◆ Action item:
Retype, word for word, each line between the lines holding "Redo the last undone edit" and "This screenshot has width=2261, height=1599.", inclusive, and leave the rest of the data alone.
═══ Task data ═══
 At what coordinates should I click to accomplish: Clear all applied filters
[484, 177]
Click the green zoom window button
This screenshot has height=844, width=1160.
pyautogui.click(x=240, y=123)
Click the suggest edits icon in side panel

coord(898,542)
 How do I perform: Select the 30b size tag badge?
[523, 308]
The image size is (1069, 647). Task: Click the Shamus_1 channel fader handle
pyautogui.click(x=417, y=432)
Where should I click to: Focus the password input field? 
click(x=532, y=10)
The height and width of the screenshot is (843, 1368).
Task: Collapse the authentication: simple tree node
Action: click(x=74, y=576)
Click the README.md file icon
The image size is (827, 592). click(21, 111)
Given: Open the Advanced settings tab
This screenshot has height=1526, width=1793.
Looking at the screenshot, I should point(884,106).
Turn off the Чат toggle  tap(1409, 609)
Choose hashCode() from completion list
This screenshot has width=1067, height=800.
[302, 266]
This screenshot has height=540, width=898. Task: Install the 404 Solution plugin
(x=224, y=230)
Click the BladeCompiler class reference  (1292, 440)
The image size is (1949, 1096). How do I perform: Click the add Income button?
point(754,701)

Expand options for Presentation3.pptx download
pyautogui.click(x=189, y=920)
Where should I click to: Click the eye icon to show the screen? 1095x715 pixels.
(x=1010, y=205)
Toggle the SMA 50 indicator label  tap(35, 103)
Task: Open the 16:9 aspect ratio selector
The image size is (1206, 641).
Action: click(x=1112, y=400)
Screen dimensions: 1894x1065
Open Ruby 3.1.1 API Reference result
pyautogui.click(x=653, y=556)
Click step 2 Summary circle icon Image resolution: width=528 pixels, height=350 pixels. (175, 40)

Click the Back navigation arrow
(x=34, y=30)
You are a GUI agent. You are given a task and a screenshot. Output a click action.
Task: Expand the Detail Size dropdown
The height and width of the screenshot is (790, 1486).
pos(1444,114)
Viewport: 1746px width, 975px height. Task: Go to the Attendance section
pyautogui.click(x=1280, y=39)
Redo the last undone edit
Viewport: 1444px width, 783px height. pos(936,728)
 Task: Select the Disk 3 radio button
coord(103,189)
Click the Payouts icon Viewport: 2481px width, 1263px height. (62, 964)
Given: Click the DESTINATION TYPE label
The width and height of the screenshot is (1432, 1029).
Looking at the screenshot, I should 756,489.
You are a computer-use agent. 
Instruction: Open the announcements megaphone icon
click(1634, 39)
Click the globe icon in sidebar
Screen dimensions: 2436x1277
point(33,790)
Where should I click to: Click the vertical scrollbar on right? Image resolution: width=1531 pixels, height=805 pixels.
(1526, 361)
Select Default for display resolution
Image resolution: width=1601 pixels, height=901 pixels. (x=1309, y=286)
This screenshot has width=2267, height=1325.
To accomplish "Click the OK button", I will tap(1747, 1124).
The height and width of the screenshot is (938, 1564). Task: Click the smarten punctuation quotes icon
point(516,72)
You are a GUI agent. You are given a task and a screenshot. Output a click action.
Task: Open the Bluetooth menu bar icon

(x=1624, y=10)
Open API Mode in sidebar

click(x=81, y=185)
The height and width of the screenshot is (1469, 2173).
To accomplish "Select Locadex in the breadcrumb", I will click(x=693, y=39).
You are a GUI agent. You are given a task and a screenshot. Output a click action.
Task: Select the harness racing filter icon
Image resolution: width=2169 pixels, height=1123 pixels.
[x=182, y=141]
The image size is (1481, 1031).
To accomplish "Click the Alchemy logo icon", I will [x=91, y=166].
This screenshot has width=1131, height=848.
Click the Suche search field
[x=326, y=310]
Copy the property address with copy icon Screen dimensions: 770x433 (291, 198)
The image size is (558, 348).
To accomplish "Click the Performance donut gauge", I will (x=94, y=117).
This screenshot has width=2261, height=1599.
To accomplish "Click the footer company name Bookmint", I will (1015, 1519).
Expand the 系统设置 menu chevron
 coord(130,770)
═══
◆ Response box:
Redo the last undone edit
Viewport: 1444px width, 783px height. pos(936,728)
 Task: Select the Disk 3 radio button
coord(103,189)
Click the Payouts icon Viewport: 2481px width, 1263px height. (62, 964)
Given: Click the DESTINATION TYPE label
The width and height of the screenshot is (1432, 1029).
Looking at the screenshot, I should 756,489.
You are a computer-use agent. 
Instruction: Open the announcements megaphone icon
click(1634, 39)
Click the globe icon in sidebar
Screen dimensions: 2436x1277
point(33,790)
Where should I click to: Click the vertical scrollbar on right? Image resolution: width=1531 pixels, height=805 pixels.
(1526, 361)
Select Default for display resolution
Image resolution: width=1601 pixels, height=901 pixels. (x=1309, y=286)
This screenshot has width=2267, height=1325.
To accomplish "Click the OK button", I will tap(1747, 1124).
The height and width of the screenshot is (938, 1564). Task: Click the smarten punctuation quotes icon
point(516,72)
You are a GUI agent. You are given a task and a screenshot. Output a click action.
Task: Open the Bluetooth menu bar icon

(x=1624, y=10)
Open API Mode in sidebar

click(x=81, y=185)
The height and width of the screenshot is (1469, 2173).
To accomplish "Select Locadex in the breadcrumb", I will click(x=693, y=39).
You are a GUI agent. You are given a task and a screenshot. Output a click action.
Task: Select the harness racing filter icon
Image resolution: width=2169 pixels, height=1123 pixels.
[x=182, y=141]
The image size is (1481, 1031).
To accomplish "Click the Alchemy logo icon", I will [x=91, y=166].
This screenshot has width=1131, height=848.
Click the Suche search field
[x=326, y=310]
Copy the property address with copy icon Screen dimensions: 770x433 (291, 198)
The image size is (558, 348).
To accomplish "Click the Performance donut gauge", I will (x=94, y=117).
This screenshot has width=2261, height=1599.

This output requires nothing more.